DOE de 12/01/1996
Autoriza a criação do Cadastro Informativo – CADIN/RS – das pendências perante órgãos e entidades da Administração Pública Estadual e dá outras providências.
O GOVERNADOR DO ESTADO DO RIO GRANDE DO SUL.
Faço saber, em cumprimento ao disposto no artigo 82, inciso IV, da Constituição do Estado, que a Assembléia Legislativa aprovou e eu sanciono e promulgo a
LEI SEGUINTE:
Art. 1° É o Poder Executivo autorizado a criar e manter Cadastro Informativo, representado pela sigla CADIN/RS, contendo as pendências de pessoas físicas e jurídicas perante órgãos e entidades da Administração Pública Estadual.
Parágrafo único.
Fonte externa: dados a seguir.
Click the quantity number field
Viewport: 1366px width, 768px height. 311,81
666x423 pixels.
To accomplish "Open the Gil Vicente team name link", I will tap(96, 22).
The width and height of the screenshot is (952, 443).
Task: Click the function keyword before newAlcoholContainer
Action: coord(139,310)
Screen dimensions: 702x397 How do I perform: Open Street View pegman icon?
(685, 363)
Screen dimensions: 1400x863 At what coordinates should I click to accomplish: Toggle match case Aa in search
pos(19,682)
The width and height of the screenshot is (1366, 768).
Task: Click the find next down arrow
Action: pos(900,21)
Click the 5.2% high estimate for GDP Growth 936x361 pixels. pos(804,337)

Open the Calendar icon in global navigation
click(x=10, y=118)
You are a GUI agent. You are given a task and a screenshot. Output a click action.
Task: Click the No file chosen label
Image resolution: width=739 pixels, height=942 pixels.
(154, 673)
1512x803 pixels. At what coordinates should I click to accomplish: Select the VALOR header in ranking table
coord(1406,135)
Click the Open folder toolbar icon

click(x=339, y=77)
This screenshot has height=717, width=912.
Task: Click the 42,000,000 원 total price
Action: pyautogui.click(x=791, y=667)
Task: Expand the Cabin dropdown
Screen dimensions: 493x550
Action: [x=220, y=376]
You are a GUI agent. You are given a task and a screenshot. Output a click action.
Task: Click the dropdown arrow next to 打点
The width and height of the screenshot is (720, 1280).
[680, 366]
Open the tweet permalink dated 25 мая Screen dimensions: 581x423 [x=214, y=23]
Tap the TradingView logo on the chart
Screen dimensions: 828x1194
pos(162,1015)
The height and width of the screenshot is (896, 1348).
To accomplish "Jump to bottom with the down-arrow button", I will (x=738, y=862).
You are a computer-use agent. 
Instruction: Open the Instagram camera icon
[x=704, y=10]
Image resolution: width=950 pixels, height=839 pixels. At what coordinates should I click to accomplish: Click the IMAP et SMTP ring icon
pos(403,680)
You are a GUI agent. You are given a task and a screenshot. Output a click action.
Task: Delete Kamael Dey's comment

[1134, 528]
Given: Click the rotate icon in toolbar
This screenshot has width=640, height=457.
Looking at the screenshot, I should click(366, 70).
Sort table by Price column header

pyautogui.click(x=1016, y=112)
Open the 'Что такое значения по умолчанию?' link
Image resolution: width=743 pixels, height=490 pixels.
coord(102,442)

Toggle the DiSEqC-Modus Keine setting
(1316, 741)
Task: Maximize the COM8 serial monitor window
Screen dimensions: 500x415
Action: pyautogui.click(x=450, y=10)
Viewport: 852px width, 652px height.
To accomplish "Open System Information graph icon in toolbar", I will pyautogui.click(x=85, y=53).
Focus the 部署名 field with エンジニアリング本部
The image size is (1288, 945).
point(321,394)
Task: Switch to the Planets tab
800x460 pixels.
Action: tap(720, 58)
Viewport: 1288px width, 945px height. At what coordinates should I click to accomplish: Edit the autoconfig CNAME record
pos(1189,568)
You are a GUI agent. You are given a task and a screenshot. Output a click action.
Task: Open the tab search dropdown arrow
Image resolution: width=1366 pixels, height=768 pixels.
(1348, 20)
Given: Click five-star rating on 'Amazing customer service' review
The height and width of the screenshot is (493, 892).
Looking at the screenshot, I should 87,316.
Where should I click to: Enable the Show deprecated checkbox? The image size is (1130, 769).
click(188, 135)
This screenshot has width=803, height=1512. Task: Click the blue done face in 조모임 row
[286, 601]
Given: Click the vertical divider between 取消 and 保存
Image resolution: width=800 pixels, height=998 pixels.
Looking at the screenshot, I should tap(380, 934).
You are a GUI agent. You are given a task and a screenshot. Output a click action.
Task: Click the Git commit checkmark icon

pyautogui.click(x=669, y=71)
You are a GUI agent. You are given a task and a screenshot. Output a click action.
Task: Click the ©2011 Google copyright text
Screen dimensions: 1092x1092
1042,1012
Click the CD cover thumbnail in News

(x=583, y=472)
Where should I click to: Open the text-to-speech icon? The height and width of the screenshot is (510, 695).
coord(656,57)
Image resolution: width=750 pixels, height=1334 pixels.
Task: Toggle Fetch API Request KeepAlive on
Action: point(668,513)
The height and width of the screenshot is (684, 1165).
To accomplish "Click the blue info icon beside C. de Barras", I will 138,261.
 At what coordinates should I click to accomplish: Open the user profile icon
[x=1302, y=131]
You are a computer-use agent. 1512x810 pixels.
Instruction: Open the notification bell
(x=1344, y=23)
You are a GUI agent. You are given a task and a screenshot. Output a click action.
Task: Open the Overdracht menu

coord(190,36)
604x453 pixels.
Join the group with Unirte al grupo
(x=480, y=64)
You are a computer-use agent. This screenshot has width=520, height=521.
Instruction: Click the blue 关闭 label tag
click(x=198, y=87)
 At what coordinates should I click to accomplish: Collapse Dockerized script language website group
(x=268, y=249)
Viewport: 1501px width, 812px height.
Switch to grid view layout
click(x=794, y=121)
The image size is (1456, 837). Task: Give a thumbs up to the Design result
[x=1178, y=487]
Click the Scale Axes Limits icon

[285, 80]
Para efeitos desta Lei, consideram-se como integrantes da Administração Pública Estadual, os órgãos da Administração Direta, inclusive fundos especiais, as autarquias, as fundações e as sociedades de economia mista estaduais, incluindo suas controladas.
Art. 2° São consideradas pendências passíveis de inclusão no CADIN/RS:
I – as obrigações pecuniárias vencidas e não pagas;
II – a ausência de prestação de contas, exigível em razão de disposição legal ou cláusula de convênio, acordo ou contrato; e
III – a não comprovação do cumprimento de dispositivo constitucional ou legal, quando a lei ou cláusula do convênio, acordo ou contrato exigir essa comprovação.
Parágrafo 1° VETADO.
Parágrafo 2° VETADO.
Art. 3° É obrigatória a consulta previa ao CADIN/RS, pelos órgãos e entidades da Administração Pública Estadual, para:
I – concessão de auxílios e contribuições;
II – concessão de incentivos fiscais e financeiros;
III – celebração de convênios, acordos, ajustes ou contratos que envolvam desembolso, a qualquer título, de recursos financeiros;
IV – concessão de empréstimos e financiamento, bem como de garantias de qualquer natureza; e
V – repasse de parcela de convênio ou contrato de financiamento, quando o desembolso ocorrer de forma parcelada.
Parágrafo único. O disposto neste artigo não se aplica:
- a) aos repasses determinados por disposições constitucionais;
- b) aos repasses efetuados à conta do Plano Básico de Ações de Mútua Colaboração, criado pela Lei n° 10.388, de 2 de maio de 1995;
- c) à concessão de auxílios a municípios atingidos por calamidade pública ou em situação de emergência, reconhecida através de decreto; e
- d) às operações destinadas à regularização das pendências objeto de inclusão no CADIN/RS.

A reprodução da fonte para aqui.